■ Ejercicios propuestos ■
(1) Responde a partir del fragmento sobre Barcelona:
(a) ¿En qué editorial ha publicado Xavier Roig "La dictadura de la incompetencia"?
(b) ¿Qué plaza se presenta como icono de la incompetencia?
(c) ¿En qué ciudad se seguía en el sueño?
(2) Reproduce el pasaje del fragmento sobre Barcelona que va desde "Septiembre- noviembre 2008" hasta "que decía Lorca.", ambos incluidos.
(3) Retoma el fragmento sobre Barcelona y continúalo a partir de su última oración.

■ Fragmento para leer ■
□ □ □

Septiembre- noviembre 2008
Se hace difícil regresar a Barcelona, la ciudad de las bengalas y de los turistas roedores, ese lugar que hoy es algo así como un Benidorm con ínfulas culturales, tal como predijo Xavier Roig hace ya unos cuantos años. ¿Y quién es este Roig? Alguien que acaba de publicar en La Campana su escalofriante La dictadura de la incompetencia, un lúcido ensayo sobre la sociedad civil catalana, a la que ve –no le faltan motivos– como una especie en peligro de extinción.

Se hace difícil volver, pero ya he vuelto. Lo que sucede es que me hago fuerte en casa, me resisto a salir. Temo que hayan iniciado la destrucción de la Avenida Diagonal, y eso ya no quiero ni verlo.

Que no quiero verla, que decía Lorca.

Aunque, de hecho, esa destrucción la iniciaron hace años, cuando la transformaron en intransitable y hasta altamente peligrosa para los paseantes. Pero ahora parece que la cosa va todavía más en serio. Se intenta copiar la ejemplar destrucción de la plaza Lesseps de estos últimos cuarenta años. La plaza Lesseps, sí. Ese icono total de nuestra inigualable incompetencia.

Dadas las circunstancias, no es extraño que esta noche haya soñado que la fachada de casa se abría a un paisaje urbano distinto, a un escenario como de cuadro de Edward Hopper, y yo seguía en Nueva York. Y qué diablos, es posible que siga ahí. Después de todo, nada nos dice dónde nos encontramos y, como diría Mark Strand, cada momento es un lugar donde nunca hemos estado.

□ □ □

■ Bloque de datos ■
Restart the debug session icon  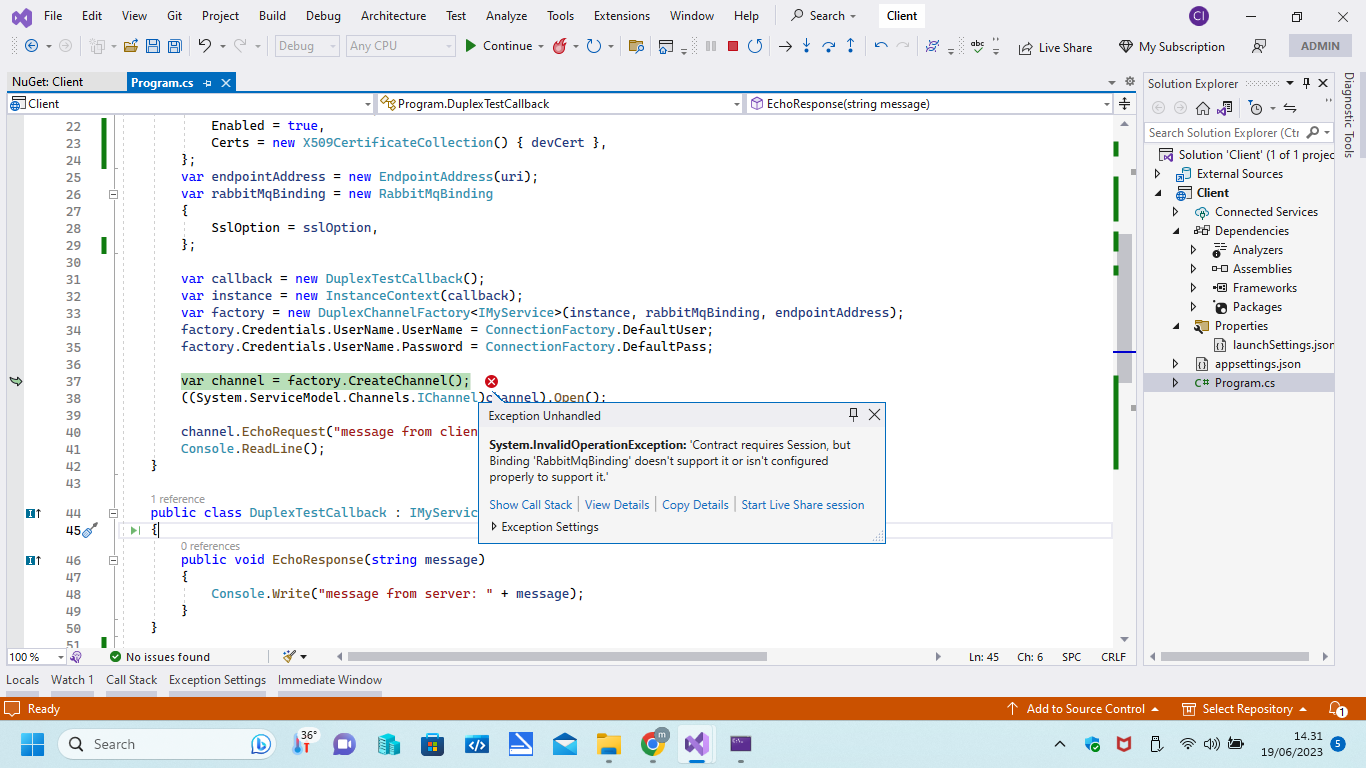(x=756, y=46)
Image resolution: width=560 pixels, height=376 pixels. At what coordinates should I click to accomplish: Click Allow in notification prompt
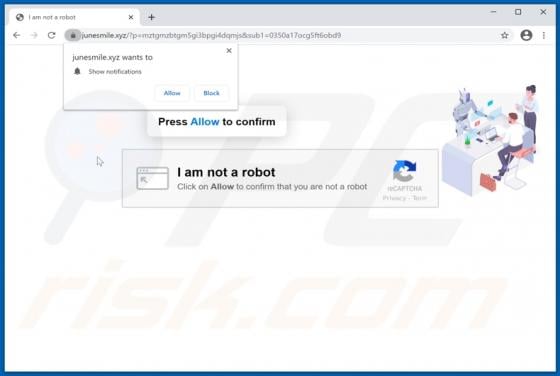172,93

□ □ □

■ Respuestas ■
(1)
(a) En La Campana.
(b) La plaza Lesseps.
(c) En Nueva York.

(2)
Septiembre- noviembre 2008
Se hace difícil regresar a Barcelona, la ciudad de las bengalas y de los turistas roedores, ese lugar que hoy es algo así como un Benidorm con ínfulas culturales, tal como predijo Xavier Roig hace ya unos cuantos años. ¿Y quién es este Roig? Alguien que acaba de publicar en La Campana su escalofriante La dictadura de la incompetencia, un lúcido ensayo sobre la sociedad civil catalana, a la que ve –no le faltan motivos– como una especie en peligro de extinción.

Se hace difícil volver, pero ya he vuelto. Lo que sucede es que me hago fuerte en casa, me resisto a salir. Temo que hayan iniciado la destrucción de la Avenida Diagonal, y eso ya no quiero ni verlo.

Que no quiero verla, que decía Lorca.

(3)
No voy a comprobar si el paisaje soñado está ahí afuera, me bastará con saber que vivo en un momento y un lugar donde nunca hasta ahora había estado, extasiado ante Casa junto a las vías del tren del pintor Hopper. Nadie ha descrito mejor ese cuadro que Mark Strand en su libro-indagación sobre el sentimiento de extrañeza en el mundo de este pintor americano.

Su libro Hopper es una literalmente maravillosa pieza ensayística de primer orden. En él corrige Strand lo que le parecen interpretaciones inexactas acerca de este artista. Porque Strand considera que la mayor parte de lo publicado sobre Hopper elude la pregunta fundamental de por qué gente tan distinta entre sí se siente conmovida de manera similar cuando se enfrenta a la obra de este gran autor. “Sostengo –escribe Strand– que la pintura de Hopper trasciende el mero parecido con la realidad de una época y transporta al espectador a un espacio virtual en el que la influencia de los sentimientos y la disposición de entregarse a ellos predominan. Mi lectura de ese espacio es el tema de este libro”.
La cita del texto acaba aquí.